# how many cories



## google (Jan 27, 2005)

hai 
i haff a 3gallon(15L) tank with 2 guppies. can i put a pair of cories in it??

th anx


----------



## shev (Jan 18, 2005)

I wouldn't.


----------



## fishfreaks (Jan 19, 2005)

most corys grow to be two inches, so your tank would be overstocked


----------



## Lexus (Jan 19, 2005)

Your tank isnt big enough for anymore fish. Get a bigger tank and then get cories. 

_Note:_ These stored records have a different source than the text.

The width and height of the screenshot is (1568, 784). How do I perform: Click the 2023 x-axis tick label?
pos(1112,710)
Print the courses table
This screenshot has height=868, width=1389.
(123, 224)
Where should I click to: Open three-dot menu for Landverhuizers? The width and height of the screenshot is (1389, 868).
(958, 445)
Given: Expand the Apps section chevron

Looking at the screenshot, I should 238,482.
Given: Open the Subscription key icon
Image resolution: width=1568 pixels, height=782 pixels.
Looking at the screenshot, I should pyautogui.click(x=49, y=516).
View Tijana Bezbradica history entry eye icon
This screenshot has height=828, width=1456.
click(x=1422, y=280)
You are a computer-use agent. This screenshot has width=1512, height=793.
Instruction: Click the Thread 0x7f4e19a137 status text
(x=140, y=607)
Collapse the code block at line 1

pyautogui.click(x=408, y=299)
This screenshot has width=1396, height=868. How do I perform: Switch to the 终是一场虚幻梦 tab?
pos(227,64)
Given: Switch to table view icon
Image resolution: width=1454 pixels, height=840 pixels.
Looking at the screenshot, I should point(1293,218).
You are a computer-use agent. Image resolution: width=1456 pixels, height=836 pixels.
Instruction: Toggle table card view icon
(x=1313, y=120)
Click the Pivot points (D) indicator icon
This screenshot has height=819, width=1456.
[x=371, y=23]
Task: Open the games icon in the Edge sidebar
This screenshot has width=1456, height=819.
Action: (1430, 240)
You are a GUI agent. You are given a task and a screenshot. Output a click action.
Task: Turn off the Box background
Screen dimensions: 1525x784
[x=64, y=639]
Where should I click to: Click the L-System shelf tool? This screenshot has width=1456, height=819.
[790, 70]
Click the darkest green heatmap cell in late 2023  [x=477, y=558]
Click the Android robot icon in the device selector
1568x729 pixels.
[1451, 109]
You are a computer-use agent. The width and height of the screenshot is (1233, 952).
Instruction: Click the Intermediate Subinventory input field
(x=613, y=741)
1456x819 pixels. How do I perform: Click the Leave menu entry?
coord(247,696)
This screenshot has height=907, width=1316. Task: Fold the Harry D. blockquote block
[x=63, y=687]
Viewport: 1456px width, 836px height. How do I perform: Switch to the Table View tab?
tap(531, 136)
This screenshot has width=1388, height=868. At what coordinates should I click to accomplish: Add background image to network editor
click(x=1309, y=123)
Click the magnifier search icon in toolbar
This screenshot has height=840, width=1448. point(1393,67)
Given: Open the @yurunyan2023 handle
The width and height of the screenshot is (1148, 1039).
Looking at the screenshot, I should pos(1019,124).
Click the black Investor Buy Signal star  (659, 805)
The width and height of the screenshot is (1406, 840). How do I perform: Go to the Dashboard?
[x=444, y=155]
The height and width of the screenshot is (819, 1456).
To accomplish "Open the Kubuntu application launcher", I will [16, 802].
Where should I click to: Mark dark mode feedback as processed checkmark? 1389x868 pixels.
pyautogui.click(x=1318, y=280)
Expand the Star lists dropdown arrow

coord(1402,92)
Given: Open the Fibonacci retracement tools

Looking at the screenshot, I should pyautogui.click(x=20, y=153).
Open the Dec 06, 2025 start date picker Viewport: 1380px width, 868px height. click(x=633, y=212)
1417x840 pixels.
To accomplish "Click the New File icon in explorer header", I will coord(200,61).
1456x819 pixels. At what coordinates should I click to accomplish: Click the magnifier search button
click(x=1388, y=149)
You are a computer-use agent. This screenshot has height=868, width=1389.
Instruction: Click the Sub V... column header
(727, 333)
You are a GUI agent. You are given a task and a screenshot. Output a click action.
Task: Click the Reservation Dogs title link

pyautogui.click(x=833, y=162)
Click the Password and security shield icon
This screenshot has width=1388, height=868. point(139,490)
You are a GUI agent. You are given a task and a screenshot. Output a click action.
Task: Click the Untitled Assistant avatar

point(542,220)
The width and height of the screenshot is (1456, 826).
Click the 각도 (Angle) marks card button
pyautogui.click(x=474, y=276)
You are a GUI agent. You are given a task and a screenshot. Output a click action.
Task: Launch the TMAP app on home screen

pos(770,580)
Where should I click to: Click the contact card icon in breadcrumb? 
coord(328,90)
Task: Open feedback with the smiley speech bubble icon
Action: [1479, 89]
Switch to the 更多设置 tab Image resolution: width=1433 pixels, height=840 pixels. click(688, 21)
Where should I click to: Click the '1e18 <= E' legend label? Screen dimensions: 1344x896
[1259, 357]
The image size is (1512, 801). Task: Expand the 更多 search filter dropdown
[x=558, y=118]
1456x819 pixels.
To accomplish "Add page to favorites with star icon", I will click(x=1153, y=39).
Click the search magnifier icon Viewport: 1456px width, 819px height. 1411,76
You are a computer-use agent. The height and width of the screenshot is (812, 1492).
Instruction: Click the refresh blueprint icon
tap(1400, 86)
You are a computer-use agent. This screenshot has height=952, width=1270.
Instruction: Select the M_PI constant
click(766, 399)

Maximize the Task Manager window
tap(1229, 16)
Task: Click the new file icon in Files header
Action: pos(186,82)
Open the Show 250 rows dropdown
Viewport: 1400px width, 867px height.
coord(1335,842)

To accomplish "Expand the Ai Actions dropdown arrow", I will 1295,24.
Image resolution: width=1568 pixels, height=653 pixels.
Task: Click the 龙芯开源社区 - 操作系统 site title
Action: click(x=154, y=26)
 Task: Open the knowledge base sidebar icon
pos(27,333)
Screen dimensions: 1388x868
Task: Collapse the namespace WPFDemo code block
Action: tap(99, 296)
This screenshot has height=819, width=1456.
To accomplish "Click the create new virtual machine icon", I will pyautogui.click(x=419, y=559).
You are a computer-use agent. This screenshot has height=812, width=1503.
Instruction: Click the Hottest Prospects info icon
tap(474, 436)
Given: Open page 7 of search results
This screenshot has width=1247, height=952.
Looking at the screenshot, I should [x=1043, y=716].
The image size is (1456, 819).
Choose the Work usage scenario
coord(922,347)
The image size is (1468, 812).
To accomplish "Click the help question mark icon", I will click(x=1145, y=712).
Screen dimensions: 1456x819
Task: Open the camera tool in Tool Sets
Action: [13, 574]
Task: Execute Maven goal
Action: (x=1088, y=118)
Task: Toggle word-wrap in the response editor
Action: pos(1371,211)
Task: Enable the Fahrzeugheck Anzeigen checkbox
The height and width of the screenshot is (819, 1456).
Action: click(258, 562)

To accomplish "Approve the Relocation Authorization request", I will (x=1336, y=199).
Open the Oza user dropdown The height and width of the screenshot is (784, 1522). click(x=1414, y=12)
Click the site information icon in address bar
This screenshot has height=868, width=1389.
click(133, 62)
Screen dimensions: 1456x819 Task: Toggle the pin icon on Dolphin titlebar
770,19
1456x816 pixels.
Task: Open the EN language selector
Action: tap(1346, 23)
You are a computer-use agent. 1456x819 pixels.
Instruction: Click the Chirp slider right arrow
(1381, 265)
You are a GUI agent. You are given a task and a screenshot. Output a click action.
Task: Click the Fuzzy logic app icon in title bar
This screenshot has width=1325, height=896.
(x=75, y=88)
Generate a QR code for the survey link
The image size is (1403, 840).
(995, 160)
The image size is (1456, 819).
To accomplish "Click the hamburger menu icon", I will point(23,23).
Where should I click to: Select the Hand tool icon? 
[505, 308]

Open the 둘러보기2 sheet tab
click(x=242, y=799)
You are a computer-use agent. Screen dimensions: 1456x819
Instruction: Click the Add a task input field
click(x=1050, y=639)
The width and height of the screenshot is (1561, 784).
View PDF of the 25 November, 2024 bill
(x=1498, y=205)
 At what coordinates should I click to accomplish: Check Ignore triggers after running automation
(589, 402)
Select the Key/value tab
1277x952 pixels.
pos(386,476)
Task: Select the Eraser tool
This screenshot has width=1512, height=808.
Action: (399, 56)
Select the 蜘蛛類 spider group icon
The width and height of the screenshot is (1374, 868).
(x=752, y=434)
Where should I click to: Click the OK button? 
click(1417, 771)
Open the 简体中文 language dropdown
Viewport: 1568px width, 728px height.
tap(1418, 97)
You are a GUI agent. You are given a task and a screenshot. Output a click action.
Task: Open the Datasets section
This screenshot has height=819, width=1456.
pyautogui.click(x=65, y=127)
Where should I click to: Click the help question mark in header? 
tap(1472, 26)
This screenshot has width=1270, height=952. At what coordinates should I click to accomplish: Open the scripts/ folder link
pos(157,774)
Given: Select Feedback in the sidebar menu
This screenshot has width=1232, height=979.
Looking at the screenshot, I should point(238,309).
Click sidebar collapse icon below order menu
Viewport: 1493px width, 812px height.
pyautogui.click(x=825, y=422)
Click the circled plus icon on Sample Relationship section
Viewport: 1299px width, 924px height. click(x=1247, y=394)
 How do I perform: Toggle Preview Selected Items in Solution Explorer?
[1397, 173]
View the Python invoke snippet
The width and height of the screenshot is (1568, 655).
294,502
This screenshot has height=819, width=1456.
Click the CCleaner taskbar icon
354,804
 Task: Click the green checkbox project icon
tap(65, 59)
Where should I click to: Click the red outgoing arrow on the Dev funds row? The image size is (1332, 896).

Cories like to be in groups of 5-6 of their species so its impossible for him to be really happy by himself in a 3g tank


----------



## Fishnut2 (Jan 18, 2005)

Fishnut2 @ Tue 08 Feb said:


> If you absolutely HAVE to get a few cories...I recommend the pygmy cories. There are 3 different species: Pygmaeus/Hastatus/Hasbrosus. They won't grow any bigger then the neons. You can probably get 2 or 3...IF... you have good filtration, and some experience in fishkeeping (1-2 years).
> If you are a beginner...I wouldn't get any more fish. :roll:


The guppies will probably have fry sooner or later. You'll need a bigger tank ASAP!


----------



## google (Jan 27, 2005)

im giving the baby gups to fwends so it wont get crowded so yeah.


----------



## google (Jan 27, 2005)

would it b ok if i got 2 pepper/bronze corythingies?


----------



## Lexus (Jan 19, 2005)

Its up to you... most people would say no though.


----------



## chrisinha (Jan 24, 2005)

google @ Thu Feb 10 said:


> would it b ok if i got 2 pepper/bronze corythingies?


definitely not.


----------



## Damon (Jan 18, 2005)

I'd have to agree. C. Aenus are pretty large. I had a female who was well over 3 inches. 10 gallons is the minumum I would but this fish in.


----------



## Lydia (Feb 6, 2005)

i wouldnt suggest getting any more fish unless you get a bigger tank


----------